*** Begin section ***
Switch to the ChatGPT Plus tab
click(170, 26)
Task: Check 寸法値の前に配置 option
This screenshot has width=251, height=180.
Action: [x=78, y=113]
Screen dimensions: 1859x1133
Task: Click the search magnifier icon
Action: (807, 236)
*** End section ***
TASK REQUIREMENTS - Starting at the top, retype every line of the material above exactly.

SOLUTION FOR THIS TASK -
Switch to the ChatGPT Plus tab
click(170, 26)
Task: Check 寸法値の前に配置 option
This screenshot has width=251, height=180.
Action: [x=78, y=113]
Screen dimensions: 1859x1133
Task: Click the search magnifier icon
Action: (807, 236)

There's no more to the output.